A proposal to legalize raw milk sales in Maryland has been pushed back another year. The bill's chief sponsor hopes a report from Johns Hopkins University will give it the necessary push in 2015.
Del. James Hubbard withdrew his bill on Monday. He said it was clear the House Health and Government Operations Committee wouldn't vote on the issue during these last two weeks of the legislative session.
But in December, the Bloomberg School of Public Health at Johns Hopkins will give a thorough report on the scientific literature surrounding raw milk. Hubbard, a Democrat from Prince George's County, said this will give better perspective on whether it poses a public health hazard.
Twelve states allow raw milk sales in stores, according to the National Conference of State Legislatures. Another 18, including Virginia, allow sales through venues like farmers markets and herd-share programs,
If it truly posed serious risks, it probably wouldn't be legal throughout so much of the country, Hubbard said.
The bill Hubbard filed this year would have let consumers buy shares of cow herds and receive the unpasteurized milk.
Pasteurization consists of heating milk to kill bacteria. Raw milk advocates say it also kills or damages the nutrients, and many say milk tastes richer and creamier unpasteurized.

Available data:
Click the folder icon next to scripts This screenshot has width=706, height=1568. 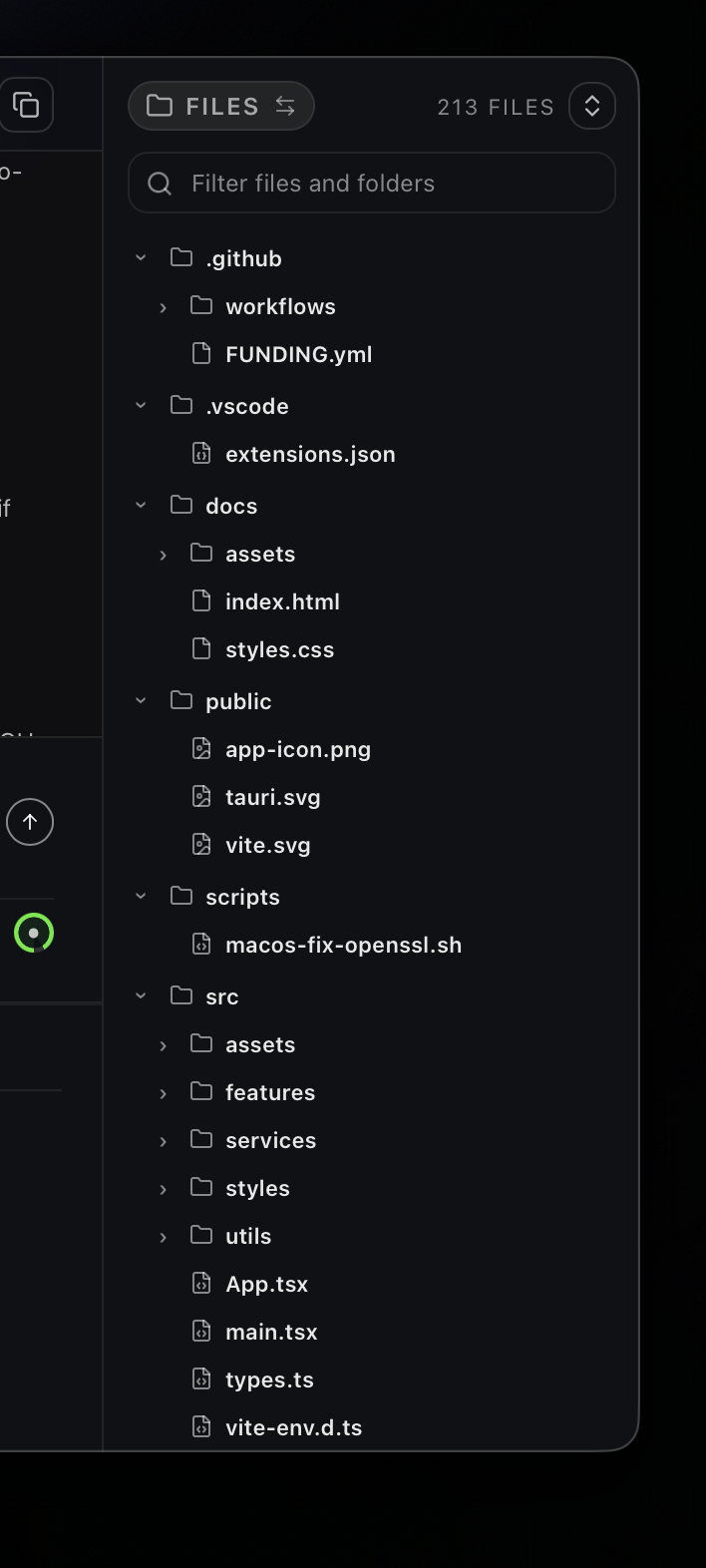tap(179, 895)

Your instructions: Pick up the article on Maryland's raw milk bill after its last sentence and carry it forward. The lines have nothing to do with the raw milk article.

Exercise result:
In a committee hearing in January, Patrick Crawford, an Annapolis attorney, said he buys raw milk from a Pennsylvania farm. When he gave some to his sister last year, she said it was the best milk she'd ever tasted. Her kids' allergic reactions have diminished since they started drinking it, he said.
However, Dr. Katherine Feldman, who works in the state health department's infectious diseases bureau, said milk is conducive to the growth of bacteria, so it can contain organisms like salmonella and E. coli before pasteurization.
"Pasteurization is the cornerstone of milk safety and a triumph of public health," she told the committee.
States that allow it to be sold for human consumption tend to have twice as many outbreaks of milk-related diseases, she said.
In 2006, six California children developed E. coli after drinking raw milk, and three were hospitalized, Feldman said. Last year 36 people in Alaska had infections after drinking it.
Del. Nic Kipke, R-Anne Arundel, said the state should let consumers take the risk if they want to. Alcohol, oysters and tanning all pose health risks but remain legal, he said.
Raw milk advocates often point out that even cigarettes, which have no nutritional benefit, are easy to find at stores.
Hubbard said the Maryland Department of Health and Mental Hygiene has instilled the ``fear of God'' in residents concerning raw milk. He expects the Johns Hopkins study to help change perceptions. He also lamented the influence of the dairy industry, which has opposed his bill all along.
Similar bills have come up in six or more consecutive years, Kipke said.